Do this:
Rewrite the listing, starting at the line that contains "Tap the split-view layout icon in toolbar" and ending after the line that contains "click(x=38, y=22)", with "screenshot" replaced by "screen capture" throughout and all other text left as it is.

(Listing of entries on locating words and elements)
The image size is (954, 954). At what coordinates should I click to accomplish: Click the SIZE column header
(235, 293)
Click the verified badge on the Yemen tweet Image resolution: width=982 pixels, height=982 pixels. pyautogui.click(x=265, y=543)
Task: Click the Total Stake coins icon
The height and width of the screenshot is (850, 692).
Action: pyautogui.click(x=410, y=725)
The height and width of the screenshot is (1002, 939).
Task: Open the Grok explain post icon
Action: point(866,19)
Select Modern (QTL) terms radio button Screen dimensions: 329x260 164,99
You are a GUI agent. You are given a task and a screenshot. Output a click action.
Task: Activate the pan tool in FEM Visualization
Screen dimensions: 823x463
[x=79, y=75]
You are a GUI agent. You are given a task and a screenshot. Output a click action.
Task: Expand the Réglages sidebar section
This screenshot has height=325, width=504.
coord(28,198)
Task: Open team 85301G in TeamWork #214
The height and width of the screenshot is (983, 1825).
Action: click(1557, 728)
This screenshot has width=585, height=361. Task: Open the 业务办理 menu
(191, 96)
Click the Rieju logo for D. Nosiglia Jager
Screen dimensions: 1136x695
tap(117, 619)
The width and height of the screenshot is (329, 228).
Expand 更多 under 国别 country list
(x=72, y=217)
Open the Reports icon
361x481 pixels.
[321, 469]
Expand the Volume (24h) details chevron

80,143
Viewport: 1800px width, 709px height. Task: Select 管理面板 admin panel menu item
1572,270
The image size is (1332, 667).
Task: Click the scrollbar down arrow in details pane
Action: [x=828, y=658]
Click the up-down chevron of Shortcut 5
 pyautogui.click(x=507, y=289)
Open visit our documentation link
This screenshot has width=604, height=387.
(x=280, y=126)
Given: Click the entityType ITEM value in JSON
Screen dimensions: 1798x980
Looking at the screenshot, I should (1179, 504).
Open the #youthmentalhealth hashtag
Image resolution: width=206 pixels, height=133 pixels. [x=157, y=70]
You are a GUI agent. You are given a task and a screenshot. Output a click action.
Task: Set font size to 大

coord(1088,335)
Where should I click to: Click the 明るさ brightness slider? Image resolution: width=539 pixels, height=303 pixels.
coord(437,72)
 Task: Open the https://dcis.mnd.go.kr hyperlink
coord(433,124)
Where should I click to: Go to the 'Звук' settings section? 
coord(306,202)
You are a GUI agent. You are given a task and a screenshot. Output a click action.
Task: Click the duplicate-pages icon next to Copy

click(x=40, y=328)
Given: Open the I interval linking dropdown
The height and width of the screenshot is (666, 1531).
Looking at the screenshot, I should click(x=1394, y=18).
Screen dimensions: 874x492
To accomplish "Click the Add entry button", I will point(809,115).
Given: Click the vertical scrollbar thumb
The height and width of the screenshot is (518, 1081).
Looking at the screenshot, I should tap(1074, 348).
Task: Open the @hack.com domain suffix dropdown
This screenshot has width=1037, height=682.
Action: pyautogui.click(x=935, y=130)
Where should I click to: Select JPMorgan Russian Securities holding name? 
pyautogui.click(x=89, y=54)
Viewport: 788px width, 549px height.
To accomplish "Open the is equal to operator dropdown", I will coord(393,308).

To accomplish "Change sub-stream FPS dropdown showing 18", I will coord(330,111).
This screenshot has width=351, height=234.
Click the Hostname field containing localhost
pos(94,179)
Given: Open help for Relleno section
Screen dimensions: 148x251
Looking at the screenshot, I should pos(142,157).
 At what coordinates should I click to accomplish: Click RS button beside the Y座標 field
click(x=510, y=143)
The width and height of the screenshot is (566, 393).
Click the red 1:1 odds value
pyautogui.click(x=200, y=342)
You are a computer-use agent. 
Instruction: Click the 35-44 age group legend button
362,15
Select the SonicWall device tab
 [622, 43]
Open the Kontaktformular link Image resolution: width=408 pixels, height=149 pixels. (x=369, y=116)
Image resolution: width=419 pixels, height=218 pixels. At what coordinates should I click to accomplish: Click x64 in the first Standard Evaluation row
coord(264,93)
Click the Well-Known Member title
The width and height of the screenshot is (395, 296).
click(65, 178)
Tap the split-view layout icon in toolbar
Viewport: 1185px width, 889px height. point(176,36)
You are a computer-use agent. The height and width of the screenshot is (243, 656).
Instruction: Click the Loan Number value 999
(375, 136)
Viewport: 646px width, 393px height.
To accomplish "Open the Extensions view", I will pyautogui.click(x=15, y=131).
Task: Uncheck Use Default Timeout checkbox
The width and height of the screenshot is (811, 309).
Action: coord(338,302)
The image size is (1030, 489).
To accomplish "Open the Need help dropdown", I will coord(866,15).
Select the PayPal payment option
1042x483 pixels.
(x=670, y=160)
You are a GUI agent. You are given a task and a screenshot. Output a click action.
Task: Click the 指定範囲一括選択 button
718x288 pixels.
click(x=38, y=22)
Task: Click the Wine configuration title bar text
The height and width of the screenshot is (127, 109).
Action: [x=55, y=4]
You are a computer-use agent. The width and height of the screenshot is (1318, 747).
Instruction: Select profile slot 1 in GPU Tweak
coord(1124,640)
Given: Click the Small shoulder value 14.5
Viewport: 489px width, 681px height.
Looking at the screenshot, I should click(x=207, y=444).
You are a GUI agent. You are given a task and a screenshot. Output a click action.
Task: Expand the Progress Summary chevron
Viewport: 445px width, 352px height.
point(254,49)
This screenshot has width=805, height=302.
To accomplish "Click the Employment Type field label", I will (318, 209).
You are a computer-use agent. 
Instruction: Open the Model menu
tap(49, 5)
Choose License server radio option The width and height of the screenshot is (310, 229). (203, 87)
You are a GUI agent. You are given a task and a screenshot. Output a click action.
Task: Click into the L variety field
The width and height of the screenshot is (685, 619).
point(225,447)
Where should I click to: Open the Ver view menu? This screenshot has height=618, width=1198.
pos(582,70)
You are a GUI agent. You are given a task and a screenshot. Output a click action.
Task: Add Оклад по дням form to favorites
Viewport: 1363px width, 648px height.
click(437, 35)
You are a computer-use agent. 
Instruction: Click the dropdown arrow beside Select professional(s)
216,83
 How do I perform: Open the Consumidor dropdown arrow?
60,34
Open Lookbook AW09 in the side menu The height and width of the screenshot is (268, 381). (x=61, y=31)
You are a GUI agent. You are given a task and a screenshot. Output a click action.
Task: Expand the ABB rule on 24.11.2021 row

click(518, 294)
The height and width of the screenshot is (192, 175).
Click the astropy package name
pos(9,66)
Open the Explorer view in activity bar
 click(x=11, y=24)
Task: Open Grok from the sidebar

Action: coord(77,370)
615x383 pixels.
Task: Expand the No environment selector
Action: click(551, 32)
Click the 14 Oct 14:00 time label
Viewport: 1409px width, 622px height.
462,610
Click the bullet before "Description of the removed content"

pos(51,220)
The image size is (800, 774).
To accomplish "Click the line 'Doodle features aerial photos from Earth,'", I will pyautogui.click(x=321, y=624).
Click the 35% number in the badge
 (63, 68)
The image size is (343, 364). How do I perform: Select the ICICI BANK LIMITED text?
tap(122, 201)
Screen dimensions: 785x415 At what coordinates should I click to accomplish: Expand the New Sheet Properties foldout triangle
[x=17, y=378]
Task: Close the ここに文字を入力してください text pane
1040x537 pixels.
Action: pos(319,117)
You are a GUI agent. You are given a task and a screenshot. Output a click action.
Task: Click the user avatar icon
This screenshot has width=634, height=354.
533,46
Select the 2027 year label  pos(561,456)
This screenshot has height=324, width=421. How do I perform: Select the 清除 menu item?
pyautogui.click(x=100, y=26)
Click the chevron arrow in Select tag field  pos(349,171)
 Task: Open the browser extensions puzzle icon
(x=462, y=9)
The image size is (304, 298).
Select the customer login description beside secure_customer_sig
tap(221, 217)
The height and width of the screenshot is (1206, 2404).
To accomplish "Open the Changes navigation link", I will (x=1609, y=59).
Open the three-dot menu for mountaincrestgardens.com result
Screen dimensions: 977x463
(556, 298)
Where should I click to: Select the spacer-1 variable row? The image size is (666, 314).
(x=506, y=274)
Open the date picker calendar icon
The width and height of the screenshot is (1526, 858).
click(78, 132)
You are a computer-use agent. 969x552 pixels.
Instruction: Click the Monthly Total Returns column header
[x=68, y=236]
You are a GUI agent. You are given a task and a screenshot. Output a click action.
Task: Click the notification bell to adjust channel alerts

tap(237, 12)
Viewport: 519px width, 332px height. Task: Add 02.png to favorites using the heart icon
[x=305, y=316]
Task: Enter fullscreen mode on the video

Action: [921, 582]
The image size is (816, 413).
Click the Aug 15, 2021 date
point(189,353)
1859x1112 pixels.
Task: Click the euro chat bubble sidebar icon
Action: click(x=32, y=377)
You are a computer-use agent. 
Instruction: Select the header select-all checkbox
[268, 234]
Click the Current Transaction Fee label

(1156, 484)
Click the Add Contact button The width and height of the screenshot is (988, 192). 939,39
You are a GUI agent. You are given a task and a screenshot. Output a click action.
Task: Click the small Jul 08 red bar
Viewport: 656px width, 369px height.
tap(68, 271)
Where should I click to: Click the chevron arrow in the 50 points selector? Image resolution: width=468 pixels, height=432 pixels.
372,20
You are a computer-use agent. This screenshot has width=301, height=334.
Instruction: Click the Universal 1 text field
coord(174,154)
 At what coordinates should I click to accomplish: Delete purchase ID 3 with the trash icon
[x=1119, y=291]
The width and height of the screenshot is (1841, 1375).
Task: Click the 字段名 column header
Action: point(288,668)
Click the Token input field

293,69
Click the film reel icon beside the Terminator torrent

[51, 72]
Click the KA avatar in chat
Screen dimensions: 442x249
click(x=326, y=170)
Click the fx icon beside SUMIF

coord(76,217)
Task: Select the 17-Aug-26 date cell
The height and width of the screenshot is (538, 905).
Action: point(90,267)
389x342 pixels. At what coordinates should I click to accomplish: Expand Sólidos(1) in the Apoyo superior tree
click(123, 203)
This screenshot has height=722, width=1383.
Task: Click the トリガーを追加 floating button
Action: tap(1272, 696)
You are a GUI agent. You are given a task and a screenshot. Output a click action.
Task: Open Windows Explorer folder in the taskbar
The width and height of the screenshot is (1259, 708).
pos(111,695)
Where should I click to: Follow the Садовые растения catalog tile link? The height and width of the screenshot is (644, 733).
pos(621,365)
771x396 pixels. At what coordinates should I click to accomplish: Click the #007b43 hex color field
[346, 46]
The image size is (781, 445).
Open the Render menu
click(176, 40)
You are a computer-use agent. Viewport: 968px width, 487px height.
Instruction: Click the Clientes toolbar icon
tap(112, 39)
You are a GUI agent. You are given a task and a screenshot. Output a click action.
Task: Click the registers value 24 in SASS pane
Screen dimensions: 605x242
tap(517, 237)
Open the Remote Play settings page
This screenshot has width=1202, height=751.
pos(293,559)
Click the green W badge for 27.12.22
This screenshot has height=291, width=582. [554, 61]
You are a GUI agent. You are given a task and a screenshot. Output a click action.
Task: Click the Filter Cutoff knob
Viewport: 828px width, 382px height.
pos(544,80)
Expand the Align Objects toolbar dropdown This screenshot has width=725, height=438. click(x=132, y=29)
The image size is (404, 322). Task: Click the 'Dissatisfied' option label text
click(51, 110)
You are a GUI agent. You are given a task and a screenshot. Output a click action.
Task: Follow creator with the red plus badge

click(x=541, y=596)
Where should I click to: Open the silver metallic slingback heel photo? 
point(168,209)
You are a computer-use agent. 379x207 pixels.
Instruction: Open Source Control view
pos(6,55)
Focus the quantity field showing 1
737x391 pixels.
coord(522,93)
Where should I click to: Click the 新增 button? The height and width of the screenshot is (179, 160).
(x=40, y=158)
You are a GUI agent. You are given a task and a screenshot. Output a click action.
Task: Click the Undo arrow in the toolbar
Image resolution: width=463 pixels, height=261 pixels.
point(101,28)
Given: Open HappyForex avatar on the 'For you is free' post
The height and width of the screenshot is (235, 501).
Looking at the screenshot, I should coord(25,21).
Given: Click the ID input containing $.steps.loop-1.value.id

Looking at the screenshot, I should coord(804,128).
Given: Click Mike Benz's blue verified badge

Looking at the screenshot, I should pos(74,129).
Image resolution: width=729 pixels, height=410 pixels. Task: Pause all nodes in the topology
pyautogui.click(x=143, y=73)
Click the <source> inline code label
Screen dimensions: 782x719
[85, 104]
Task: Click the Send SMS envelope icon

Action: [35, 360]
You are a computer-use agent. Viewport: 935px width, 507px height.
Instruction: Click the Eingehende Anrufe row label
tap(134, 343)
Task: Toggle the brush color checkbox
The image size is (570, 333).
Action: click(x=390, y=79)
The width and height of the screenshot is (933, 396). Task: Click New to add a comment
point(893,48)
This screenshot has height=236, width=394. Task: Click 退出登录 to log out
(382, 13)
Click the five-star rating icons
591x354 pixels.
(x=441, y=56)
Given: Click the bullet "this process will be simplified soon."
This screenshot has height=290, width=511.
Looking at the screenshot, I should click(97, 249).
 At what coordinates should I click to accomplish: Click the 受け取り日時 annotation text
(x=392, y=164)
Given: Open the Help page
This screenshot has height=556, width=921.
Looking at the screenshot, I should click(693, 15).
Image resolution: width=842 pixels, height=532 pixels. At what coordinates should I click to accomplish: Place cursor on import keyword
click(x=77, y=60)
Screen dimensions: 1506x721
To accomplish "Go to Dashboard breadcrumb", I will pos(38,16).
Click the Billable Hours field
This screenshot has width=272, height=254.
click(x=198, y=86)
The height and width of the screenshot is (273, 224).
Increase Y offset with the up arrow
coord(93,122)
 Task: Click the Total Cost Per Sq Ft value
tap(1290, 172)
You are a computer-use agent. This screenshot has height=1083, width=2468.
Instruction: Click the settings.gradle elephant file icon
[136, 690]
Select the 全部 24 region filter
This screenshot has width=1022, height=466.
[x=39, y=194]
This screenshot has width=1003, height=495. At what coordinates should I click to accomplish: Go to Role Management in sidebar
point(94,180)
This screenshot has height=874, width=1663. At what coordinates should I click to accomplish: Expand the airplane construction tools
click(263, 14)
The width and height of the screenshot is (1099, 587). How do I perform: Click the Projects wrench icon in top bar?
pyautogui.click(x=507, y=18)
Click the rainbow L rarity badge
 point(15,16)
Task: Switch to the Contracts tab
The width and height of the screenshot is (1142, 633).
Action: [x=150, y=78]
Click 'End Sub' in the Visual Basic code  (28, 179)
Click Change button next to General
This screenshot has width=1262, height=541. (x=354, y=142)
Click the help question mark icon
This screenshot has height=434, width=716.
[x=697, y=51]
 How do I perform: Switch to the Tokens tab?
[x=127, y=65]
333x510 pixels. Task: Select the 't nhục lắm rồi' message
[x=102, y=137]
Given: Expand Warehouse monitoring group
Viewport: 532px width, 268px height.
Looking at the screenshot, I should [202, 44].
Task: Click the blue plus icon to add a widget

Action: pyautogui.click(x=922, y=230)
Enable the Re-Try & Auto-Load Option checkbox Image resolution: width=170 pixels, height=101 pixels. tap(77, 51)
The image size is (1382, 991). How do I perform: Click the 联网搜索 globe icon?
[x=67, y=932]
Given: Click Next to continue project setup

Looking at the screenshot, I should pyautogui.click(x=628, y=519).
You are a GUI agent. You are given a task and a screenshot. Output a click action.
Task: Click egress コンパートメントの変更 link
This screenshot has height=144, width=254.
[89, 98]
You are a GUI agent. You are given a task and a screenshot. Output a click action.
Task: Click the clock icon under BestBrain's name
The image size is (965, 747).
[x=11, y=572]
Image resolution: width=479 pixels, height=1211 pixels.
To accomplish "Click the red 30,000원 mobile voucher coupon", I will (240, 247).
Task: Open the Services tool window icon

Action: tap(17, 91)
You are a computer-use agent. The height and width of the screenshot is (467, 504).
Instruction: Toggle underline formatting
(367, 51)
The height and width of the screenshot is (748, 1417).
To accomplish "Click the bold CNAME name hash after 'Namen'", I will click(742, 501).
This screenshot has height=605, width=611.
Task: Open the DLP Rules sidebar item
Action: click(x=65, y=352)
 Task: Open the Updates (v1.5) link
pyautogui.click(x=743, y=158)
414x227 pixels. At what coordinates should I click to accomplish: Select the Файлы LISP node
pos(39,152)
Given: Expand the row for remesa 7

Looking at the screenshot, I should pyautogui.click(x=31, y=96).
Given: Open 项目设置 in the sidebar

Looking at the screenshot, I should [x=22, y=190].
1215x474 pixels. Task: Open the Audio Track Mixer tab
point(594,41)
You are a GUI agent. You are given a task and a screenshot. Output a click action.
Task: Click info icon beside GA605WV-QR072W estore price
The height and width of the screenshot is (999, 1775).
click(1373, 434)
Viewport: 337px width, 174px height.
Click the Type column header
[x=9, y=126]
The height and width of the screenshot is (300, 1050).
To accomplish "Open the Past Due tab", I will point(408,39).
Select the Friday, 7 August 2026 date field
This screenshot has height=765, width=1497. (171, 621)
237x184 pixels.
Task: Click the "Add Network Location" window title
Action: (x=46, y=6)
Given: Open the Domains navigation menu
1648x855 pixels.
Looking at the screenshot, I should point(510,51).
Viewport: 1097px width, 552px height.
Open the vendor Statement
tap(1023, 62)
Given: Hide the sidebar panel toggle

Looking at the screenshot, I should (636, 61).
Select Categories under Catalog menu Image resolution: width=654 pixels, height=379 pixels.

Task answer:
Tap the split-view layout icon in toolbar
Viewport: 1185px width, 889px height. point(176,36)
You are a computer-use agent. The height and width of the screen capture is (243, 656).
Instruction: Click the Loan Number value 999
(375, 136)
Viewport: 646px width, 393px height.
To accomplish "Open the Extensions view", I will pyautogui.click(x=15, y=131).
Task: Uncheck Use Default Timeout checkbox
The width and height of the screen capture is (811, 309).
Action: coord(338,302)
The image size is (1030, 489).
To accomplish "Open the Need help dropdown", I will coord(866,15).
Select the PayPal payment option
1042x483 pixels.
(x=670, y=160)
You are a GUI agent. You are given a task and a screen capture. Output a click action.
Task: Click the 指定範囲一括選択 button
718x288 pixels.
click(x=38, y=22)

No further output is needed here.